Kim U Wittrup-Jensen, PhD, Global Project Leader1, Agnes Benedict, MSc, Research Scientist2, Stephanie C Manson, DPhil, Research Associate3, Feng Pan, MA, Research Associate4, A Mark Fendrick, MD, Professor51Bayer Schering Pharma AG, Berlin, Germany; 2 United BioSource Corporation, Budapest, Hungary; 3 United BioSource Corporation, London, United Kingdom; 4 United BioSource Corporation, Bethesda, MD, USA; 5 University of Michigan, Ann Arbor, MI, USA

OBJECTIVES Cardiovascular disease (CVD) is a leading cause of death in the US, but regular use of preventive low-dose aspirin has proven to be an effective way to prevent CV events. The purpose of this study was to explore the potential economic impact in the US if aspirin usage were to be increased in line with current clinical guidelines for primary and secondary prevention of CV events. METHODS The risk profile of the US population was modeled using NHANES data and the Framingham cardiovascular risk equations were applied to calculate risk for myocardial infarction, angina and stroke according to age and gender.
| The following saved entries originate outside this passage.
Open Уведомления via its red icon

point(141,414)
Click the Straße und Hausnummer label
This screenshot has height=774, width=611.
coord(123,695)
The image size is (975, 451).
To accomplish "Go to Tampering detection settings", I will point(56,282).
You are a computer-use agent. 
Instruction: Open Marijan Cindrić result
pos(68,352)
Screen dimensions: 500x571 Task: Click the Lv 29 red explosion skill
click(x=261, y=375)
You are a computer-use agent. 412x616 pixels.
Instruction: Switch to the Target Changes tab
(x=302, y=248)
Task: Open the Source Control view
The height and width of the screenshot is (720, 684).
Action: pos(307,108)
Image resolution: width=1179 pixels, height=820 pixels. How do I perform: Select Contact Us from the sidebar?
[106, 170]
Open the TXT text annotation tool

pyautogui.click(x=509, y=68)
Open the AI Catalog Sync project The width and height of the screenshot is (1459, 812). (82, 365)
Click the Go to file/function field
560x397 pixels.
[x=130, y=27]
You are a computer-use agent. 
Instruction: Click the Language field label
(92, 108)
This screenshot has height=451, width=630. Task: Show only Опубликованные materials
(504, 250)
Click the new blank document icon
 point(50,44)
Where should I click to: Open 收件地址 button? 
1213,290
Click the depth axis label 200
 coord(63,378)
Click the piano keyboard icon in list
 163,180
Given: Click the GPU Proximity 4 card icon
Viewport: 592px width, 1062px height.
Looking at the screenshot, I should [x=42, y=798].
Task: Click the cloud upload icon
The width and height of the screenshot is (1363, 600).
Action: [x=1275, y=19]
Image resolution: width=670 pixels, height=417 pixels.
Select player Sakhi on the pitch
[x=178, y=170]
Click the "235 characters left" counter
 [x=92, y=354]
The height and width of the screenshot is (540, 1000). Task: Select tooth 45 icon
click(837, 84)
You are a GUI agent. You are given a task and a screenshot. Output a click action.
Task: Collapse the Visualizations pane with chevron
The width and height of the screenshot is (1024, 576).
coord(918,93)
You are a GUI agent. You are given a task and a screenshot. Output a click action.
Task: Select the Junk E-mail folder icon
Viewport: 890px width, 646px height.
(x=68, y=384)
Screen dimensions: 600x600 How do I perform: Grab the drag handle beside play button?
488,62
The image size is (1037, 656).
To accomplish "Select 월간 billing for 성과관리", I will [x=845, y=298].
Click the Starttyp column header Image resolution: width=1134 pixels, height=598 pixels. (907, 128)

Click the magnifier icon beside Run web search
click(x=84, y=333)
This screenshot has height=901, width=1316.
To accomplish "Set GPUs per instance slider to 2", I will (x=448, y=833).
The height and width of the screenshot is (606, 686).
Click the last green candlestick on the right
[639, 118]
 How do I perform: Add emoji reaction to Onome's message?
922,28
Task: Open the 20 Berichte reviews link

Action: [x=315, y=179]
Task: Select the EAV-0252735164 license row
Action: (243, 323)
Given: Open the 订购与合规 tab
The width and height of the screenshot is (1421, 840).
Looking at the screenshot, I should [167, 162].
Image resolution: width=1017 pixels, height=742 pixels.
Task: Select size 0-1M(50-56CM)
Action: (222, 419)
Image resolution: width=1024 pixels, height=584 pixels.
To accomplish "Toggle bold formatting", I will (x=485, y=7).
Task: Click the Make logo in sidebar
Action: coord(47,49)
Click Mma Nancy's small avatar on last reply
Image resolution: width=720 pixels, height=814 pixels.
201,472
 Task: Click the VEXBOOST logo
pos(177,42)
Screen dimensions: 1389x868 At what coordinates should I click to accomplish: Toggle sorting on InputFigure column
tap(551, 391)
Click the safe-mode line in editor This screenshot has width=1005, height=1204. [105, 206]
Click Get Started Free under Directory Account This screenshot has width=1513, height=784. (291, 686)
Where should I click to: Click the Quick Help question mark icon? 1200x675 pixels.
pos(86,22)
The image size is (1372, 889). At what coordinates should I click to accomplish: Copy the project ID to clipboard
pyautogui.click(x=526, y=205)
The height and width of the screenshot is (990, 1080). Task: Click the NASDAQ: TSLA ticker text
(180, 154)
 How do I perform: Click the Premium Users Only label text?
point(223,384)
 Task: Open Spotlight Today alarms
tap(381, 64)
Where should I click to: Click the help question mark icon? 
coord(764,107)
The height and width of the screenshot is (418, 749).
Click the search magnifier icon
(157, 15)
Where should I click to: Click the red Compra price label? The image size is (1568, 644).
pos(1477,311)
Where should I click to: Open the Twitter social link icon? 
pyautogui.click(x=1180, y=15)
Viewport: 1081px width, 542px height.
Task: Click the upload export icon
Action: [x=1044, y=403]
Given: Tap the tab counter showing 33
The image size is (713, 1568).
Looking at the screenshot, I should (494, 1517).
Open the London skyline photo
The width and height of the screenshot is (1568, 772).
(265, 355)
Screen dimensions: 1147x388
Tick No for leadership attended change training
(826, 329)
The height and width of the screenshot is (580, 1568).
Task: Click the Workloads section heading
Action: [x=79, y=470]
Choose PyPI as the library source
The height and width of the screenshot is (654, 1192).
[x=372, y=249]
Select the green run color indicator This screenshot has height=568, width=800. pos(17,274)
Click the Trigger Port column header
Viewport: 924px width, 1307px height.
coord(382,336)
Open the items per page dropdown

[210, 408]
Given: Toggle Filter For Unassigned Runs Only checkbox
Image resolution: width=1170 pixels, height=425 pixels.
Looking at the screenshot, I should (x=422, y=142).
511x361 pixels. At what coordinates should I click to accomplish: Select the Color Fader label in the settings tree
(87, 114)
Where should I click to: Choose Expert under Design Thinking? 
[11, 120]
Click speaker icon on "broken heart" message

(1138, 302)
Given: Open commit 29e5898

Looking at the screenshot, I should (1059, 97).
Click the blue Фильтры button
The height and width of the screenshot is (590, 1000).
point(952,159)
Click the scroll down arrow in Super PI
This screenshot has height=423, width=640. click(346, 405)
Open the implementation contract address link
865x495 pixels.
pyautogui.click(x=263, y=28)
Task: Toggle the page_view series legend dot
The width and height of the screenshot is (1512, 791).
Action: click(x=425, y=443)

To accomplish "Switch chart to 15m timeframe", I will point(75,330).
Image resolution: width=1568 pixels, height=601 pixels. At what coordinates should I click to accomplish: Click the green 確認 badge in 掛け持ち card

Primary and secondary prevention patient populations were considered separately. Using publicly available unit costs, a budget impact model calculated the annual impact of increased preventive aspirin usage considering adverse events and diminishing aspirin adherence over a ten-year time horizon. RESULTS In a base population of 1,000,000 patients, implementation of current clinical guidelines would prevent an additional 1273 myocardial infarctions, 2184 angina episodes and 565 strokes in primary prevention patients and an additional 578 myocardial infarctions, and 607 strokes in secondary prevention patients. Angina reduction was not assessed in secondary prevention patients. This represents a total savings to the Managed Care Organization (MCO) of $84.9 million for primary prevention and $32.7 million for secondary prevention and additional out of pocket expense to patients of $32.1 million for primary prevention and $2.9 million for secondary prevention for the cost of aspirin. CONCLUSIONS This model suggests that there is a strong economic case, both for payers as well as for society, to encourage aspirin use for patients at appropriate risk and per clinical guidelines. It also provides an example of how minimizing costs does not necessarily have to imply rationing of care.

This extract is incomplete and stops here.